__Quellenauszug__.
= = = = = = =

Spät kamen wir dann in Mtwara an, zu spät um am nächsten Morgen weiter zu fahren.
Reisesegen
“Geht in der Kraft, die euch gegeben ist – einfach, leichtfüßig, zart.
Haltet Ausschau nach der Liebe.
Gottes Geist geleite euch. Amen.” (Irischer Segensspruch)
Mit diesen Wünschen, ein wenig Vorfreude und ein wenig Abschiedsschmerz sitze ich am Flughafen in Stuttgart. Eigentlich sollte es ja inzwischen Normalität geworden zu sein – dieses Abschiednehmen, Aufbrechen, Reisen. Aber das wird es irgendwie nicht. Dieses Mal ist natürlich auch der Auftrag mit ein wenig Aufregung verbunden. Wir werden das erste Mal ein Regionalkapitel in Mbinga abhalten. Das darf man schon ein wenig aufgeregt sein, finde ich. In den vergangenen Monaten haben alle Schwestern ihre Delegierten, oder Kapitularinnen gewählt. Und sie haben sich in verschiedenen Meetings Gedanken über die Themen gemacht, die bei diesem Treffen diskutiert werden und zu zukunftsweisenden Entscheidungen führen sollen. Wir haben uns per Email über die Tagesordnung und eine sogenannte Geschäftsordnung geeinigt, Abstimmungskarten in unterschiedlichen Farben sind in meinem Gepäck. Doch nun müssen die letzten Vorbereitungen vor Ort getroffen werden. Deshalb bin ich als “Vorhut” schon mal unterwegs. Sr. Elisabeth und Bischof Varghese, der Moderator der Tagung werden später kommen. Vielleicht passt deshalb auch der Segen so gut: “haltet Ausschau nach der Liebe. Gottes Geist geleitet euch.” Das hoffe ich, dafür beten die Schwestern in Deutschland und in Tansania.
Verbundenheit
Es ist unerträglich heiß in Dar es Salaam… hier sitzen wir nun auf dem Flughafen und warten auf unseren Abflug. Irgendwie sind wir problemlos durch das Gewühle gekommen, erst durch den Stau, dann hier durch die verschiedenen Kontrollen… Jetzt sitzen wir hier mit ganz unterschiedlichen Gefühlen und Erfahrungen, konnten die letzten 24 Stunden auch noch viel über die vergangenen Tage reden, uns austauschen, unsere Fragen diskutieren… Für uns alle war es eine gute Zeit, auch wenn es kurz war. Wieder einmal haben wir viele Aufgaben im Gepäck, die wir in Deutschland zu erledigen haben. Wir haben Menschen kennen gelernt, die uns vielleicht bei verschiedenen Projekten unterstützen können. Vor allem aber haben wir Beziehungen vertieft und die Verbundenheit und vielleicht auch das Verstehen – oder besser – das gegenseitige Verständnis ist gewachsen.

= = = = = = =

__Datenauszug__.
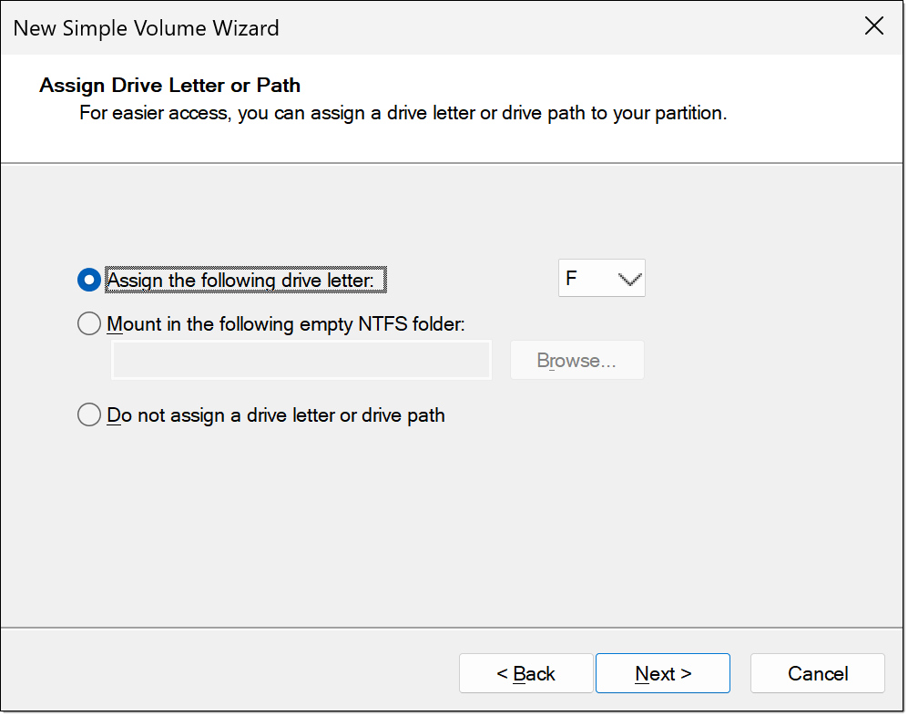
Task: Click the empty gray area below the radio options
Action: [x=455, y=528]
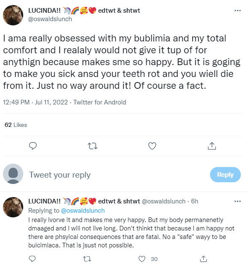The width and height of the screenshot is (248, 266).
Task: View the 62 Likes list
Action: (x=16, y=125)
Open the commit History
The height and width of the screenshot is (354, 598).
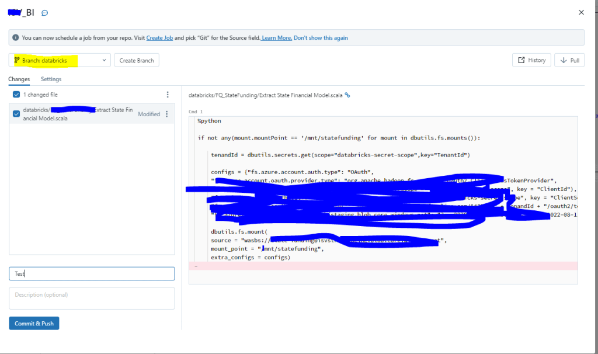531,60
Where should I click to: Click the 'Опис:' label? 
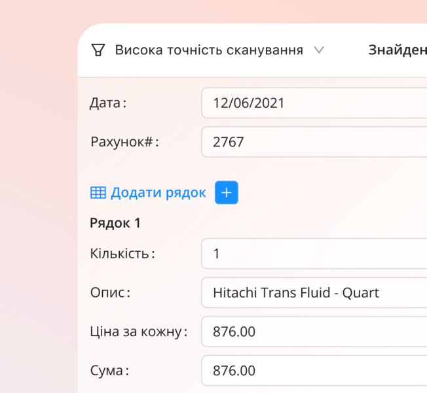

= = = = = = =

__Aufgaben__.
1. Wo soll laut dem Reisebericht zum ersten Mal ein Regionalkapitel abgehalten werden?
2. Prüfe für jede Aussage, ob sie mit dem Reisebericht übereinstimmt. Antworte mit Ja oder Nein und zitiere die entscheidenden Worte aus dem Reisebericht.
(a) Die Abstimmungskarten im Gepäck haben alle dieselbe Farbe.
(b) Bischof Varghese ist der Moderator der Tagung.
(c) In Dar es Salaam ist es angenehm kühl.
3. Schreib bitte den Reisebericht im Anschluss an seinen letzten Satz weiter.

__Erwartete Ergebnisse__.
1. In Mbinga.

2.
(a) Nein: „Abstimmungskarten in unterschiedlichen Farben sind in meinem Gepäck“
(b) Ja: „Bischof Varghese, der Moderator der Tagung“
(c) Nein: „Es ist unerträglich heiß in Dar es Salaam“

3.
Jetzt sind wir gespannt, was uns daheim erwartet.
Babu Richard
Unsere Begegnung mit Babu Richard war eine besondere Erfahrung. Babu Richard ist der älteste Arbeiter auf der Farm Mwanamonga, auf der die Lebensmittel für die Gehörlosenschule angebaut werden. Wir trafen ihn mit vielen anderen Arbeitern auf dem Reisfeld. Dort mussten sie, im Wasser stehend, das Unkraut ausreißen. Einige hatten statt Schuhen Plastiktüten um die Füße gebunden. Seit diesem Jahr gibt es irgendwelche Insekten im Wasser, die ihnen das Arbeiten schwer machen. Dringend müssen Gummistiefel angeschafft werden.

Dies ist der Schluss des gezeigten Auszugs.